Julián Monasterio casi nunca había actuado a impulsos de emociones repentinas e intensas; a menudo, al recibir una fuerte impresión, se detenía y, antes de continuar, esperaba un mínimo tiempo para posibilitar un reajuste en su equilibrio emocional. Ahora, sin embargo, siguiendo la decisión tomada en el restaurante, se dejó llevar por aquel primer impulso. Ya estaban desnudos y el desnudo de Rita, lejos de inquietarlo, le daba una extraña sensación de paz.
Sus caricias tenían cualidades distintas. Las de él eran en parte cautelosas: iba tocando su cuerpo todavía algo desconcertado por la alegría y el agradecimiento, sin atreverse a darle a su boca el protagonismo que ya tenían sus manos. Las de Rita, en cambio, eran caricias que sin ser explícitamente osadas, sugieren y animan al otro a la osadía: la forma apenas insinuada de entreabrir los muslos cuando la mano se detiene en las rodillas, o la manera en que la punta de la lengua penetra entre los labios del amante, esa primera penetración aparentemente tan sencilla, tan sin consecuencias, pero que de un modo tan claro revela el grado de disponibilidad de los demás órganos.
Todo fue bien, lo suficientemente bien como para que la segunda vez resultara aún mejor que la primera. Al volver a hacerlo, ambos se habían entregado ya sin reservarse nada, sin esa cautela inicial que, preocupada también por el placer del otro, impide dar rienda suelta al propio placer. De modo que cuando los susurros y los gemidos decrecieron, tenían la sensación de conocerse íntimamente, en cuerpo y carácter, porque todo acto de amor donde dos seres se entregan desnudos e inermes a la voluntad del otro, de un modo tan inocente y a la vez tan impúdico, es también una revelación del alma de quienes lo practican.

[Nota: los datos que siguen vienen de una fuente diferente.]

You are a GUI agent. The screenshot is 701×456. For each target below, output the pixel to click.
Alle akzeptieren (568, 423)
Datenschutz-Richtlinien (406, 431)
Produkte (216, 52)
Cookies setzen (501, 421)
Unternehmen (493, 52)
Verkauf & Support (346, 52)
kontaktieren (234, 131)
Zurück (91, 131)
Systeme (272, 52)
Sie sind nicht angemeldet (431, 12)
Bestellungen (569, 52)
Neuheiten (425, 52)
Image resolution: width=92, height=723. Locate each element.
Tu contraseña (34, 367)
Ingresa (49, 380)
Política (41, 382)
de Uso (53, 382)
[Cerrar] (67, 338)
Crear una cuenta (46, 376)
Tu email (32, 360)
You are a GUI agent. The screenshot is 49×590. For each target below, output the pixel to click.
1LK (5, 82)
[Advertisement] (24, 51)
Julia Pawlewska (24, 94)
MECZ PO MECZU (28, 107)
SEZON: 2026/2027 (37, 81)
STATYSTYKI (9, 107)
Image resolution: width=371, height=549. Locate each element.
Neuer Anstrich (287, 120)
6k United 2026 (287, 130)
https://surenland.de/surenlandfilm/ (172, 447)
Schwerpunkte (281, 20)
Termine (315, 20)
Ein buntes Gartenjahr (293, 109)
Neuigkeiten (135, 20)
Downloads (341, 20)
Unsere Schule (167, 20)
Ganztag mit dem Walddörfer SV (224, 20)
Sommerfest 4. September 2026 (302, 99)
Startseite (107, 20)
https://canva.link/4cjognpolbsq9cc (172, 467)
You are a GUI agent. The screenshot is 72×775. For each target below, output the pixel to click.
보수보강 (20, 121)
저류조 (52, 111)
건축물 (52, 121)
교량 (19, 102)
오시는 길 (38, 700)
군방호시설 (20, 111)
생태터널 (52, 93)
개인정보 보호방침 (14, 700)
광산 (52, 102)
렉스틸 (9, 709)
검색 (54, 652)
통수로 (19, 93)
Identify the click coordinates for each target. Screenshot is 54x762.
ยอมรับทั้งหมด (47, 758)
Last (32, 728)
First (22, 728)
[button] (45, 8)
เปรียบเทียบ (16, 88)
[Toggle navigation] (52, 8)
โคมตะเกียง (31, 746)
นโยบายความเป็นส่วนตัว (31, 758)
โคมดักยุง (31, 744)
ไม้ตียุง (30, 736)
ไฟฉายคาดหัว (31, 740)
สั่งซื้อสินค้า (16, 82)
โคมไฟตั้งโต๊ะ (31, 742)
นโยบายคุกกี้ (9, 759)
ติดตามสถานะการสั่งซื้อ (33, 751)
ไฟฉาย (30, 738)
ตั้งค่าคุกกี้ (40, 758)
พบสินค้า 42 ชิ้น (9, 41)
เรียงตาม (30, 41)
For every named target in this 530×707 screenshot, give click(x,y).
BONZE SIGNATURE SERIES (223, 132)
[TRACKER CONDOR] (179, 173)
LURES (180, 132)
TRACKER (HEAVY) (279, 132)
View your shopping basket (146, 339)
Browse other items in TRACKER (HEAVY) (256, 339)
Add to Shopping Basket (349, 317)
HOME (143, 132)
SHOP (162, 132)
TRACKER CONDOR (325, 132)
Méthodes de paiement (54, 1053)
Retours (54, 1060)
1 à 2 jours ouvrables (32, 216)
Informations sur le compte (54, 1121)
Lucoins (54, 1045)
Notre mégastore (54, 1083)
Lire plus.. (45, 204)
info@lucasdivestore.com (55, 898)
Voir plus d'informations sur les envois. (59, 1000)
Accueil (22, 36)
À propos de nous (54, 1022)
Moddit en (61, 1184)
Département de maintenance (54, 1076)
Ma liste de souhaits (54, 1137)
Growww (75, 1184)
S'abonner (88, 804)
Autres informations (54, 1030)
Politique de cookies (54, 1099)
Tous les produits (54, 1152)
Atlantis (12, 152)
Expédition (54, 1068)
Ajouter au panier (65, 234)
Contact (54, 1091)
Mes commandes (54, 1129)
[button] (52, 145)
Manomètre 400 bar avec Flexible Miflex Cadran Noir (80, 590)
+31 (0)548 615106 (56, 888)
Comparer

Julián Monasterio volvió del baño y se acostó a su lado. La sangre que había hinchado su sexo regresaba lentamente al corazón, y con ella un sosiego que temía haber perdido para siempre. Sorprendido, en esos momentos volvía a confiar en que, a pesar de todo, la palabra felicidad pudiera tener un significado real, que no fuera sólo el conjunto falaz de cuatro sílabas en cuya búsqueda el hombre se empeña inútilmente para olvidar la desdicha y mantenerse en pie. Encendió dos cigarrillos y le pasó uno a Rita. Afuera, los ruidos de los coches habían desaparecido, las calles parecían haberse quedado desiertas, como si todos los habitantes de Breda descansaran dormidos. Sólo el rumor del viento seguía llamando a la ventana, más allá de las cortinas. Y ellos ya estaban hablando de lo que les había ocurrido aquella noche, procurando que ningún gesto ni palabra bajara el listón del lugar adonde lo había elevado la ternura entre dos cuerpos, la ciega confianza que permite que uno se abra por la mitad para recibir al otro. Hundidos en ese cansancio placentero que no es fatiga, conversaban y se acariciaban aún, se observaban desnudos, se señalaban sus propias faltas, sus carencias o sus excesos, pero esperando que el otro lo contradijera y besara la carne donde se indicó el defecto, porque en aquellos momentos de caricias lentas e indolentes que ya no tenían la avidez del deseo, de bienestar recostados en la cama que habían calentado sus cuerpos, intentaban transformar en hermoso todo lo que fuera imperfecto, o vulgar, o rutinario.